[TEIID-5354] Different results for a query with GROUP BY and SUM(1) (summation of the number 1) when there is a LEFT or INNER JOIN involved

Type: Bug
Resolution: Done
Priority: Blocker
Fix Version/s: 11.0, 10.3.2, 10.2.3, 8.12.14.6_4
Affects Version/s: 10.2
Component/s: Query Engine
Labels:
None

Steps to Reproduce:
Hide

1. Create address_pg in PostgreSQL DB and stateprovince in MySQL DB tables (address_pg.sql and stateprovince_mysql.sql scripts are in attachments). Actually these tables are pieces from free and very well known adventureworks database.

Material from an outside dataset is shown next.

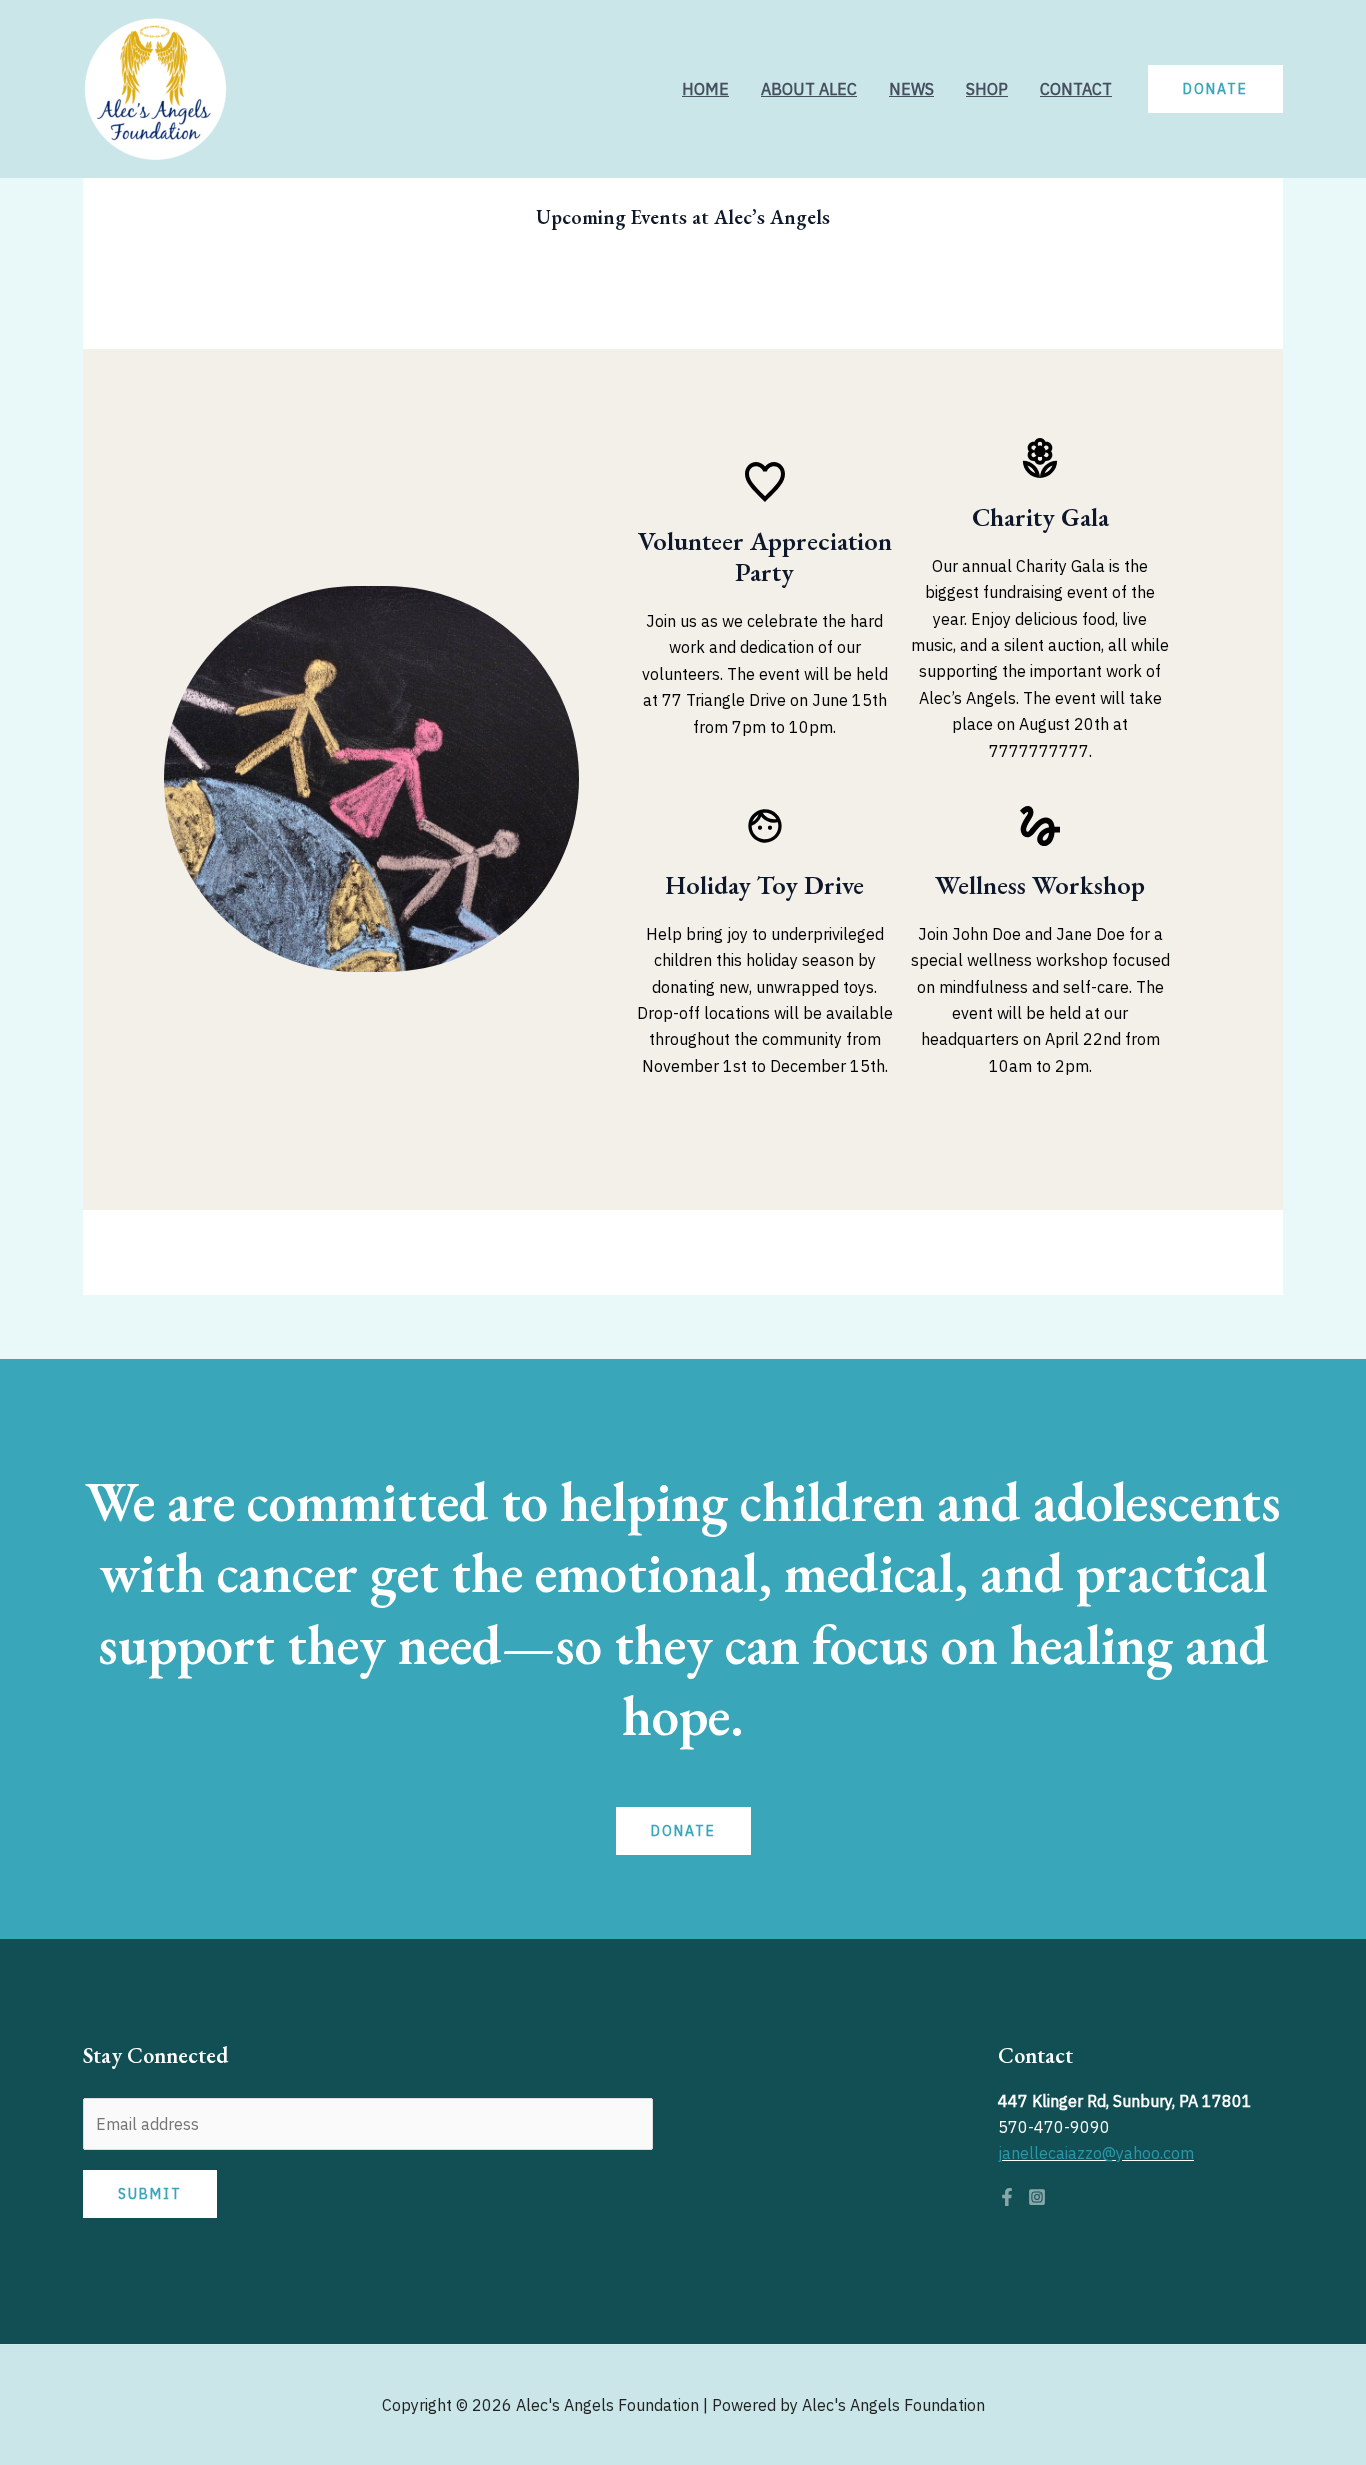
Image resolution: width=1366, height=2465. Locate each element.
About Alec (809, 89)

2. Add postgresql (in my example I use test_db database) and mysql (in my case I use adventureworks database) database configurations in standalone-teiid.xml:

<datasource jndi-name="java:/test_pg" pool-name="test_pg" enabled="true" use-java-context="true"> <connection-url>jdbc:postgresql://localhost:5432/test_db?charSet=utf8</connection-url> <driver-class>org.postgresql.Driver</driver-class> <driver>org.postgresql</driver> <pool> <min-pool-size>2</min-pool-size> <max-pool-size>70</max-pool-size> <prefill>false</prefill> <use-strict-min>false</use-strict-min> <flush-strategy>FailingConnectionOnly</flush-strategy> </pool> <security> <user-name>postgres</user-name> <password>xxxxxx</password> </security> <validation> <check-valid-connection-sql>select 0</check-valid-connection-sql> </validation> <timeout> <blocking-timeout-millis>120000</blocking-timeout-millis> <idle-timeout-minutes>5</idle-timeout-minutes> </timeout> </datasource> <datasource jndi-name="java:/adventureworks" pool-name="adventureworks" enabled="true" use-java-context="true"> <connection-url>jdbc:mysql://localhost:3306/adventureworks?zeroDateTimeBehavior=convertToNull</connection-url> <driver>mysql</driver> <new-connection-sql>set SESSION sql_mode = 'ANSI'</new-connection-sql> <pool> <min-pool-size>2</min-pool-size> <max-pool-size>70</max-pool-size> </pool> <security> <user-name>root</user-name> <password>xxxxxx</password> </security> <validation> <valid-connection-checker class-name="org.jboss.jca.adapters.jdbc.extensions.mysql.MySQLValidConnectionChecker"/> <exception-sorter class-name="org.jboss.jca.adapters.jdbc.extensions.mysql.MySQLExceptionSorter"/> </validation> <timeout> <blocking-timeout-millis>120000</blocking-timeout-millis> <idle-timeout-minutes>5</idle-timeout-minutes> </timeout> </datasource>

3. Add in test-vdb.xml java:/test_pg and java:/adventureworks configured in previous step as data sources:

<model name="test_pg"> <property name="importer.useFullSchemaName" value="false"/> <property name="importer.tableTypes" value="TABLE,VIEW"/> <property name="importer.importKeys" value="false"/> <source name="test_pg" translator-name="myPg" connection-jndi-name="java:/test_pg"/> </model> <model name="adventureworks"> <property name="importer.useFullSchemaName" value="false"/> <property name="importer.tableTypes" value="TABLE,VIEW"/> <property name="importer.importKeys" value="false"/> <source name="adventureworks" translator-name="mylobs" connection-jndi-name="java:/adventureworks"/> </model> <translator name="mylobs" type="mysql5"> <property name="CopyLobs" value="true" /> <property name="SupportsNativeQueries" value="true"/>  </translator> <translator name="myPg" type="postgresql"> <property name="SupportsNativeQueries" value="true"/>  </translator>

4. Comment out the line in MergeJoinStrategy.compareToPrevious method where Teiid generates the TEIID31202 exception. Otherwise Teiid will show the following error message:

Unable to find source-code formatter for language: noformat. Available languages are: actionscript, ada, applescript, bash, c, c#, c++, cpp, css, erlang, go, groovy, haskell, html, java, javascript, js, json, lua, none, nyan, objc, perl, php, python, r, rainbow, ruby, scala, sh, sql, swift, visualbasic, xml, yaml
Error: TEIID31202 Detected that an already sorted set of values was not in the expected order (typically UTF-16 / UCS-2). Please check the translator settings to ensure character columns used for joining are sorted as expected.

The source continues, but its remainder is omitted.